Lembrei-me de Ortega y Gasset quando via a figura de Jesse Eisenberg mimetizando os passos de Zuckerberg na ciranda demente que só o ressentimento faz com as pessoas. O protagonista de The Social Network é o perfeito senhõrito satisfecho, o senhorzinho satisfeito que, achando-se um gênio da informática, usa e abusa de quem dá a ideia original e de quem dá o dinheiro para o seu projeto, devora-os como um parasita e cai no auto-engano perpétuo de quem acha que criou algo revolucionário. Não fez nada disso. Como diria o escritor Bruce Sterling, “o Facebook não passa de uma favela virtual comandada por um moleque que age como um cacique.”

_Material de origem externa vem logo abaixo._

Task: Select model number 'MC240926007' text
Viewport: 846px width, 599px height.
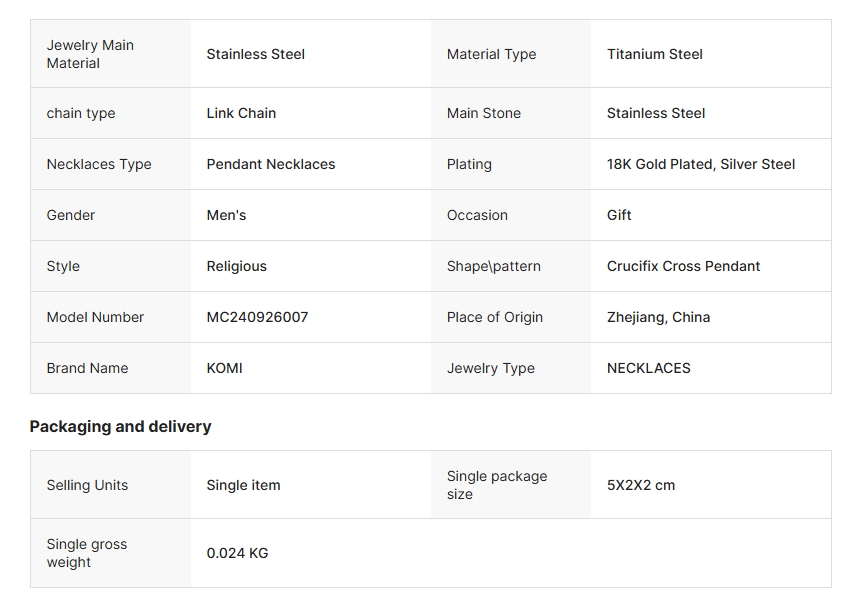Action: click(258, 317)
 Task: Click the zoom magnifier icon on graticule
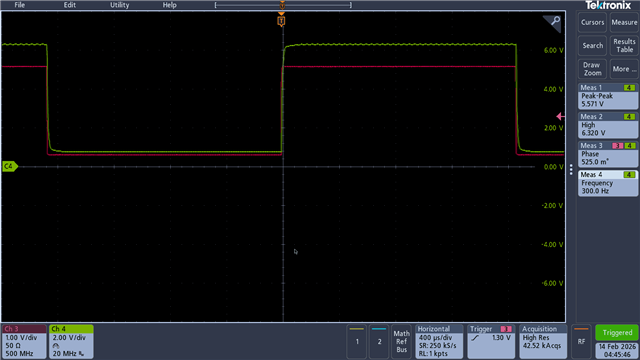(554, 22)
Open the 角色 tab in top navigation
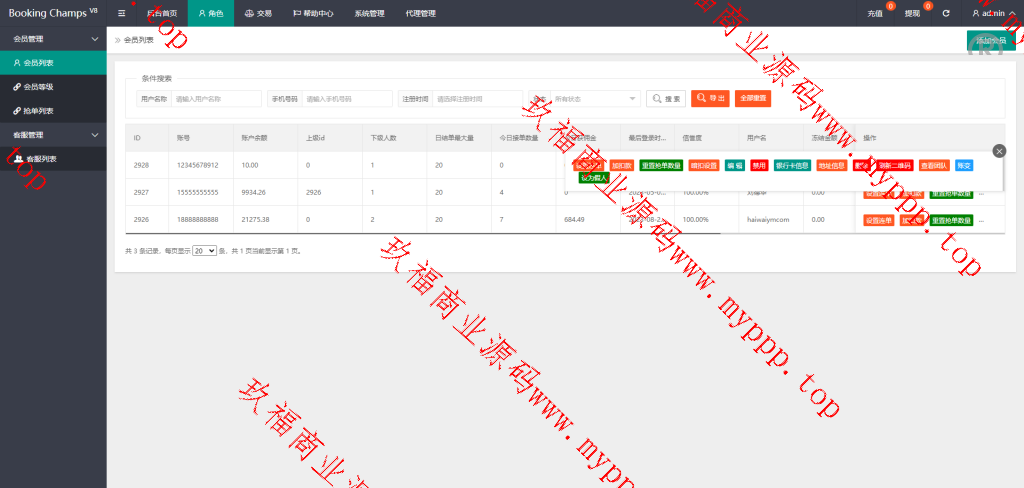 click(210, 13)
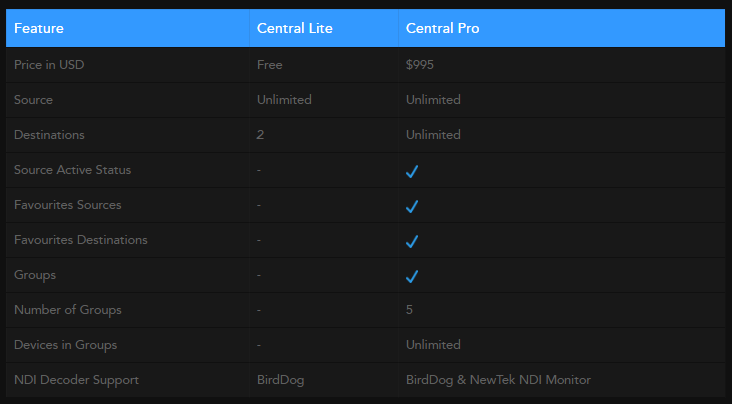Click BirdDog & NewTek NDI Monitor text
The height and width of the screenshot is (404, 732).
498,380
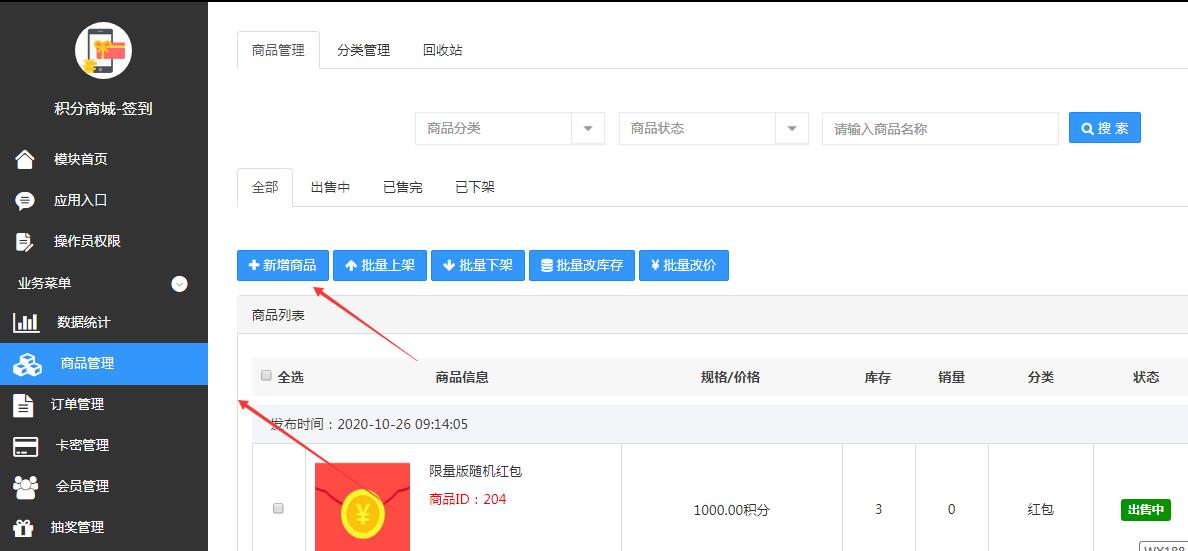Open the 商品状态 dropdown

792,129
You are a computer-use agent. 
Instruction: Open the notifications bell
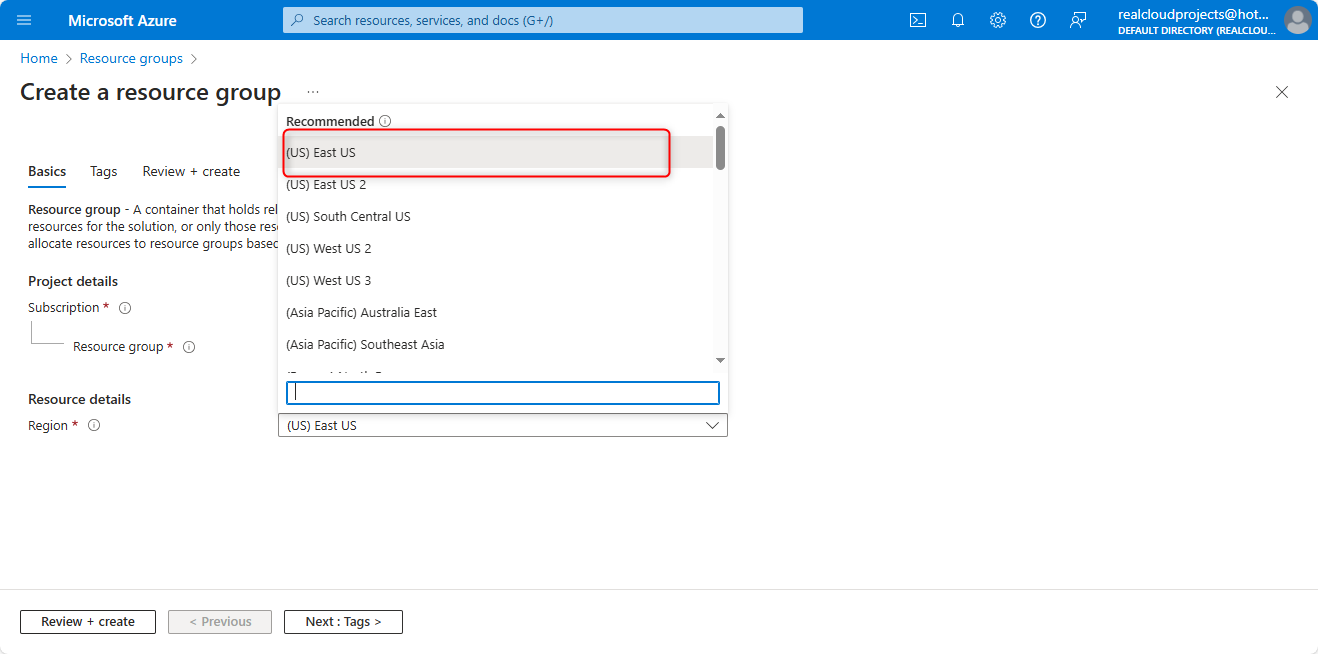[x=958, y=20]
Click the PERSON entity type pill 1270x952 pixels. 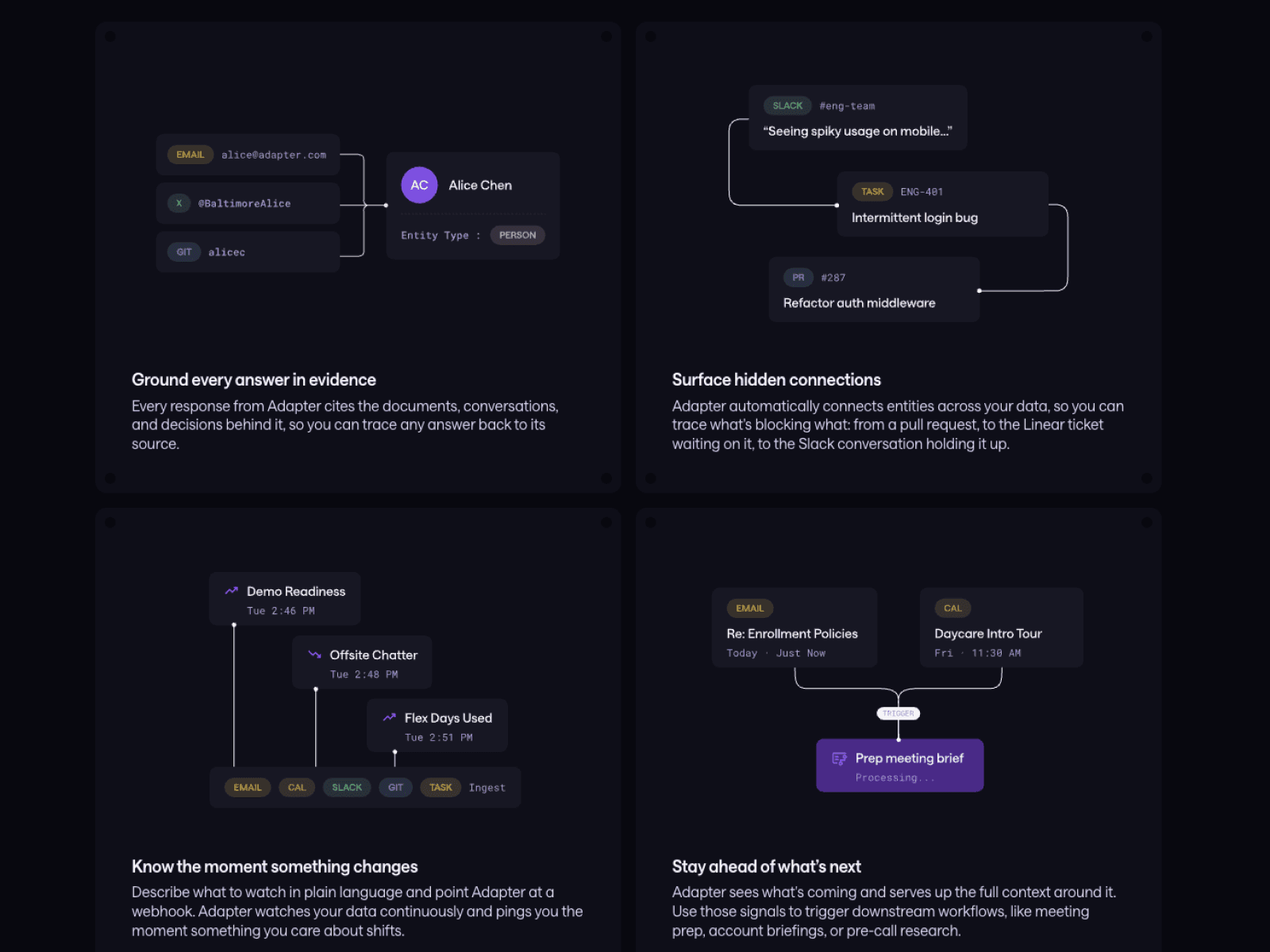click(x=518, y=235)
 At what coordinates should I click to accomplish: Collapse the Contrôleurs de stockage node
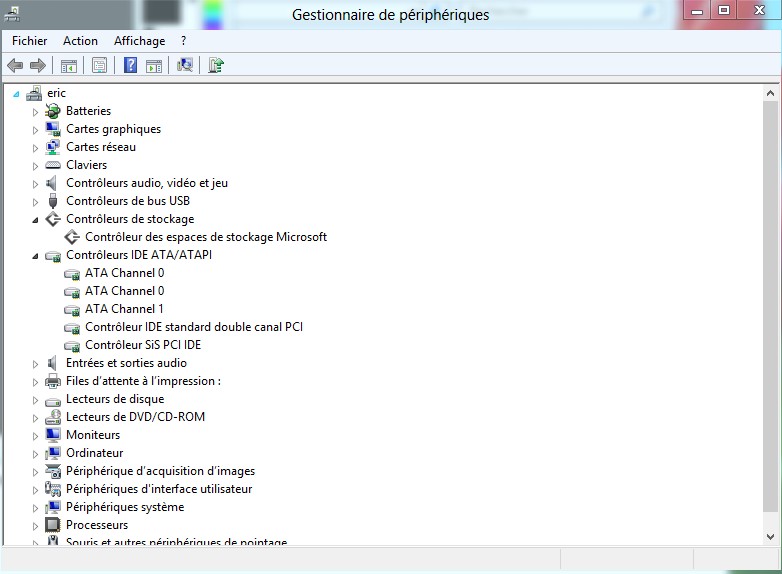click(x=35, y=220)
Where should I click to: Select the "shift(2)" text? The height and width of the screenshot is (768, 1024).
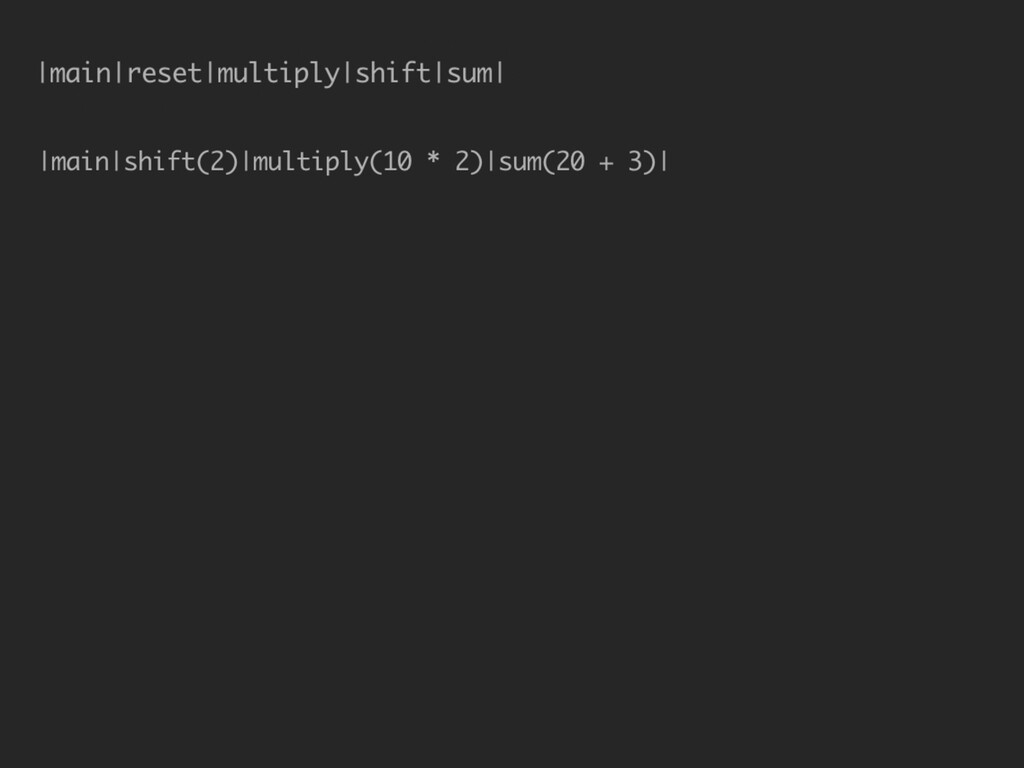pos(181,161)
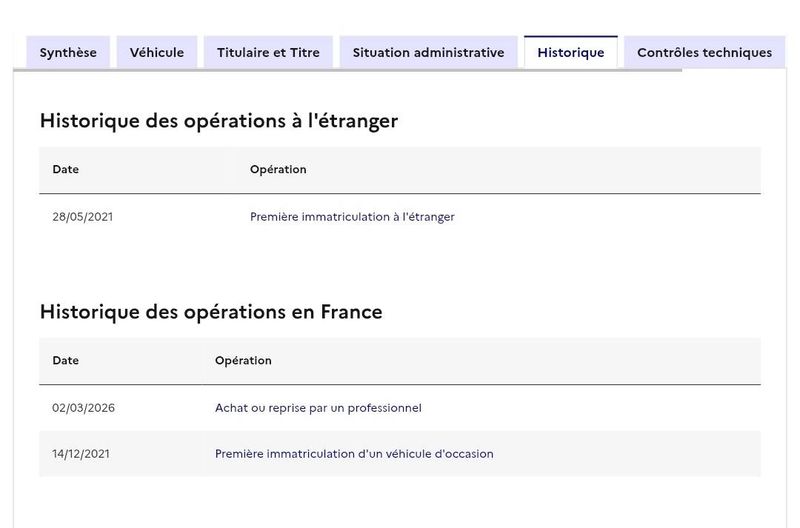The image size is (800, 528).
Task: Click the active Historique tab
Action: click(x=570, y=52)
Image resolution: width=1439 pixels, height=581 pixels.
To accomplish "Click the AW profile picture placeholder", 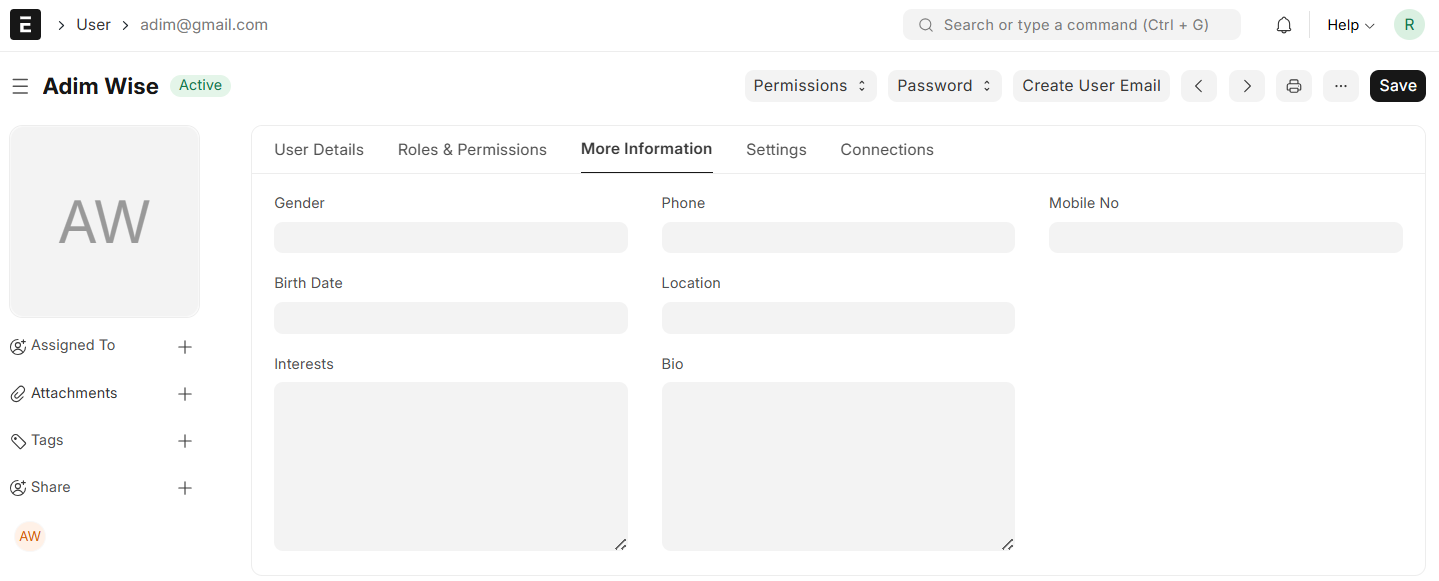I will pos(104,221).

Os senhorzinhos satisfeitos do nosso tempo — sejam os da Nova Direita (completamente viciados no esquema do FB, sem saberem o que fazer quando a empresa derruba suas páginas oficiais, apelando depois para o Papai Estado) e os da Velha Esquerda (revoltados porque, como diria Cazuza, o tempo não pára) — acham que a civilização se fez por acaso e não por esforço. Acreditam piamente que são os outros que devem trabalhar por e para ele. Desconhecem a tradição de inúmeras escolhas difíceis que foram feitas e que formam a corrente de responsabilidade que estruturou o mundo onde eles vivem.

E não pensem que David Fincher não meditou sobre isso e que sou eu quem está a alucinar nas entrelinhas. O óbvio contraponto de Mark Zuckerberg na película não está em Eduardo Saverin, o amigo que foi passado para trás, mas sim nos gêmeos Cameron e Tyler Winklevoss — que alegaram que a ideia principal do Facebook foi roubada sem a menor consideração por Zuckerberg. Eles são tudo o que “Zuckie” gostaria que fosse, não só em termos físicos como também morais: têm disciplina, agem como cavalheiros, aceitam a derrota com nobreza e, quando partem para o ataque, sabem que deve ser o último recurso. Aliás, são eles quem recebem o melhor conselho de vida no filme, saído da boca de um ficcional Larry Summers, diretor de Harvard na época, e que diz as seguintes palavras com a brutalidade que só a experiência é capaz de afirmar: “Esqueçam isso. Partam para outra. Façam novos projetos”.

Eles não são senhorzinhos satisfeitos. São os poucos nobres que ainda restam neste planeta. Nobreza significa conquistar as coisas com mérito, esforço, dedicação, paciência — e, de novo, a palavrinha que irrita nossas sensibilidades democráticas, disciplina. Mark Zuckerberg é um homem-massa desprovido de qualquer moral exceto o ressentimento e a inveja; os gêmeos Winklevoss são os eternos beautiful losers que um dia saberão que a arte da perda é a única na qual vale a pena se aperfeiçoar.

Porque, no fim, baby, you´re a rich man indeed, mas o que importa é que a única forma de escapar do ciclo de ressentimento é a resignação. Partir para novos projetos, novos horizontes. Reinventar-se. Jamais olhar para trás. E saber que o passado é coisa para otários.